The Committee presented its report to the MCA on December 8, 2003,


recommending changes to rejuvenate the common flight of India area zeroing in on
privatization, empowering unfamiliar speculation, reasonableness, feasibility, and
security. After few businesses in the USA in 2001, along with severe institutions
of Sarbanes Oxley Act, the Government of India designated this committee in the
year 2002 to analyze and prescribe radical alterations to the law relating to
evaluator customer connections and the part of free chiefs. The sole purpose was
set up to investigate the issues tormenting the aviation domain.

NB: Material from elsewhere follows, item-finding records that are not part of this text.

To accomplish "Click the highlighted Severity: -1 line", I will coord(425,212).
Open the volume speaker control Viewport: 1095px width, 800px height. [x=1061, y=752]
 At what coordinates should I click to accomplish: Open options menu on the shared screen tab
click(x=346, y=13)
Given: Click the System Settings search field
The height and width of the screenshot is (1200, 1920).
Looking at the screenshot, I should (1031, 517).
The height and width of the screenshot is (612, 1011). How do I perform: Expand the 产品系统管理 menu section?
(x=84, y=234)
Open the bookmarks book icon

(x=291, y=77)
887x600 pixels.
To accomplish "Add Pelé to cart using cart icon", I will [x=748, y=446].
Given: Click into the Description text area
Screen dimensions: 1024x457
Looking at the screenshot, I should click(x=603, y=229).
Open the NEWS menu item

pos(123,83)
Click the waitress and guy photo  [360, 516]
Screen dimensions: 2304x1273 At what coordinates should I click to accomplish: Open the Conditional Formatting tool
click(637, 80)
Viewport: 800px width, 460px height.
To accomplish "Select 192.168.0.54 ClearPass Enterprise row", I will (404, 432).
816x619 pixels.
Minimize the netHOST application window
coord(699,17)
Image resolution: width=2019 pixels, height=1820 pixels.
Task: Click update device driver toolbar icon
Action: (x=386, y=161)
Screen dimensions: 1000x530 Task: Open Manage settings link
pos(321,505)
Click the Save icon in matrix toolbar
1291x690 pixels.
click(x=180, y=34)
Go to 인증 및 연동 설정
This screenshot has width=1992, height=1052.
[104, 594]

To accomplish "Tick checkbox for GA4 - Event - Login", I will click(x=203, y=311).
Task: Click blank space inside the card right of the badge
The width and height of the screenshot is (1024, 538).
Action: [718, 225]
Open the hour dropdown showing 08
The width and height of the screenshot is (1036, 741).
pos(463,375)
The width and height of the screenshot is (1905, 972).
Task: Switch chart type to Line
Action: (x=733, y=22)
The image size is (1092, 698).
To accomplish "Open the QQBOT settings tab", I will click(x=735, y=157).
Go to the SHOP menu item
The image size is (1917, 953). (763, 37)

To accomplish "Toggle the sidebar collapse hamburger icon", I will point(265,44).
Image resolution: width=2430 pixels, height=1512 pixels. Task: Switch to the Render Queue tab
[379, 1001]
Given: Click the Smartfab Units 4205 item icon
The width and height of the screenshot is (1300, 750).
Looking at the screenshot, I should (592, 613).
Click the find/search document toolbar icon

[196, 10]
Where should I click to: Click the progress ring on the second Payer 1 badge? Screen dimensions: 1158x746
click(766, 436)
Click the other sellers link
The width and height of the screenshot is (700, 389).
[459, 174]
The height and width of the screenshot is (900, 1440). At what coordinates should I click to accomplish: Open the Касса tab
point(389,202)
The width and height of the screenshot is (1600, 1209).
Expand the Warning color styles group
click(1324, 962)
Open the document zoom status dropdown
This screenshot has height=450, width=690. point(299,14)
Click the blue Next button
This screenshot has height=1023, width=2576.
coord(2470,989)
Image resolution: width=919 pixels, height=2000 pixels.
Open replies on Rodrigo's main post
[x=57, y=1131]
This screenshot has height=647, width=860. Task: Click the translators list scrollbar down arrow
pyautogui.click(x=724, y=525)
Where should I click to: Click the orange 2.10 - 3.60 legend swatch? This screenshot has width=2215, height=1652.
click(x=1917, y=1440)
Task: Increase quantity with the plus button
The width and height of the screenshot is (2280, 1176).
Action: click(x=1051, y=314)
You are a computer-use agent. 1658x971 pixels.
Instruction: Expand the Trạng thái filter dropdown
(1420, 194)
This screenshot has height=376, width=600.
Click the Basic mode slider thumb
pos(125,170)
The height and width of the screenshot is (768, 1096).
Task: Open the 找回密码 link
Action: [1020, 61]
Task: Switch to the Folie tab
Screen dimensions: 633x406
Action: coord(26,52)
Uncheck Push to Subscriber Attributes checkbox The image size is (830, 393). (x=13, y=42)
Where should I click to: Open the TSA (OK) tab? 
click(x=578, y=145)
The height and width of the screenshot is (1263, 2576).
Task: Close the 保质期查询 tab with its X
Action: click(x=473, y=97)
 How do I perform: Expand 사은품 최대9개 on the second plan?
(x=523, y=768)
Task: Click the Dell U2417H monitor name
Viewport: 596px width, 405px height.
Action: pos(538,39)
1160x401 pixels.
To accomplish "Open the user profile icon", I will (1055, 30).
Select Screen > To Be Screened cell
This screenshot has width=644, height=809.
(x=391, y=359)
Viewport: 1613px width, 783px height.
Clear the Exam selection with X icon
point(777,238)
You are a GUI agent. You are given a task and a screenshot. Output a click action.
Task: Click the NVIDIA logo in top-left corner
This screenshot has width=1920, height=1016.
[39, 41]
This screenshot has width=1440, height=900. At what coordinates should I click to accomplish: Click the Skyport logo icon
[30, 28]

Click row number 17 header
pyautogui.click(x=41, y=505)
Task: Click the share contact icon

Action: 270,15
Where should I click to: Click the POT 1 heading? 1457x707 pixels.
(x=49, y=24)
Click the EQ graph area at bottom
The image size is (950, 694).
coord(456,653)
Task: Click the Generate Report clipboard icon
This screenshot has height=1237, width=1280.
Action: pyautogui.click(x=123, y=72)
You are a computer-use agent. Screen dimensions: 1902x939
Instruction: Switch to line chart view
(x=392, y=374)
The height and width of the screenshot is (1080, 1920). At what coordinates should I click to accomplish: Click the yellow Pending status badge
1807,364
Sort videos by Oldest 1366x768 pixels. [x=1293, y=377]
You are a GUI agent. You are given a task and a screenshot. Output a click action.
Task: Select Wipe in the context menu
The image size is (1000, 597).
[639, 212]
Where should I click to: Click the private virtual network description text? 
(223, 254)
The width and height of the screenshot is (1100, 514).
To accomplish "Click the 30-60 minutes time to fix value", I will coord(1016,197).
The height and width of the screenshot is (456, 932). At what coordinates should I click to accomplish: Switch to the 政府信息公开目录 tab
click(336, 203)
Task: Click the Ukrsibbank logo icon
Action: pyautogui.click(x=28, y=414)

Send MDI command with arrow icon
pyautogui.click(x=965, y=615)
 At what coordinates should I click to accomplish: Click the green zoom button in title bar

 Narayana Murthy Committee (2003)


This committee was constituted by SEBI under the chairmanship of N.R. Narayana
Murthy, executive and coach of Infosys, and commanded the Committee to audit
the presentation of corporate governance in India and make fitting suggestions.
The Committee presented its report in February 2003.

 J. J. Irani Committee (2005)

The committee was established by the Government of India in December 2004 with
a plan to assess the remarks and proposals on ‘concept paper’ and also to give
suggestions to the Government in making more effective and beneficial modern
law which can meet the needs of the society. The Committee presented its first
report to the Government in May 2005, which is being looked at to date.